Over a narrow track just two feet wide we walk through the snow from now on. Mounting is difficult because of the soft underground. After a short break at the Hinku Cave at 3.100 metres we reach Deorali in one go. The village is situated one hundred metres above the cave and to reach it we have to cross a ravine and an avalanche danger area. We survive.

Watch out!  More and more snow

The last steep part for Sylvia  Karin and Mirjam are almost there

We don’t allow ourselves a break in Deorali and go on. Every step makes a crackling sound on the still frozen ground. We descend into an enormous snow valley, cross the Modi Khola River to avoid the avalanches of the western flank of the valley and climb step for step up the snow layers that become thicker the more we ascend. In the early morning light the views of Machhapuchhre and Annapurna III are unequalled. The sky is bright blue and behind us mysterious patches of fog float through the already conquered valley. The vegetation diminishes; trees make way for hardy shrubs that plaintively bend to the ground, burdened by the heavy load of snow.
Then the sun reaches the valley and within ten minutes we feel the change: the snow becomes sticky and we sink further and further into the soft subsoil. To save time we eat some cookies and muesli bars whilst walking. The valley becomes narrower all the time and behind us we hear the first rumbling of a small avalanche. The others walk in their own speed, I stay with Mirjam to support her in the last hundreds of metres. Breathing becomes more difficult, we have reached an altitude where every excessive exercise is punished by the low oxygen pressure. The last dozens of metres to MBC are very hard because of the enormous percentage of the climb. With a lot of effort and heavy panting we reach the top one by one. The snow reaches the roof of our hotel; the staff is digging it away bit by bit. We devour freshly baked apple rolls. Gert and Peter decide to reconnoitre part of the route towards ABC, whilst Sylvia and Mirjam order a bucket of hot water for a well deserved wash.
The route to ABC is almost impassable in the afternoon and Gert returns quite fast. Peter pushes on a little bit more, but keeps sliding off the slippery path and regularly falls into invisible holes. When he sinks unto his waist into the snow and really has to wrestle to escape from the hole he also returns.

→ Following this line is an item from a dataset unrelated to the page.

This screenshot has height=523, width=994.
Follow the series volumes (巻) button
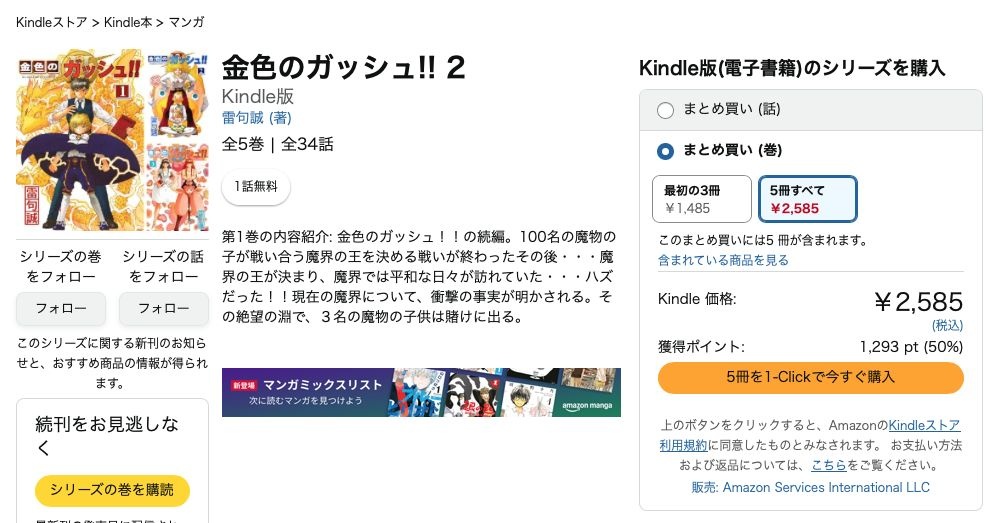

Peter's friend the redheaded rosefinch Setting sun or trickary?

Taking a break on a snow crest a redheaded rose finch joins him, not paying him any attention. Together they look out over the immense mountain range all around them: Annapurna I (8.091 metres), Annapurna South (7.273 metres), Fang (7.647 metres), Annapurna III (7.555 metres), Gangapurna (7.454 metres), Hianchuli (6.441 metres) and of course Machhapuchhre (6.997 metres). Seven giants in just a few kilometres distance. Peter’s small red friend decides to honour one of the peaks, all of which are out of Peter’s reach, with a visit. Then he returns to MBC, which is quite high as well at 3.720 metres.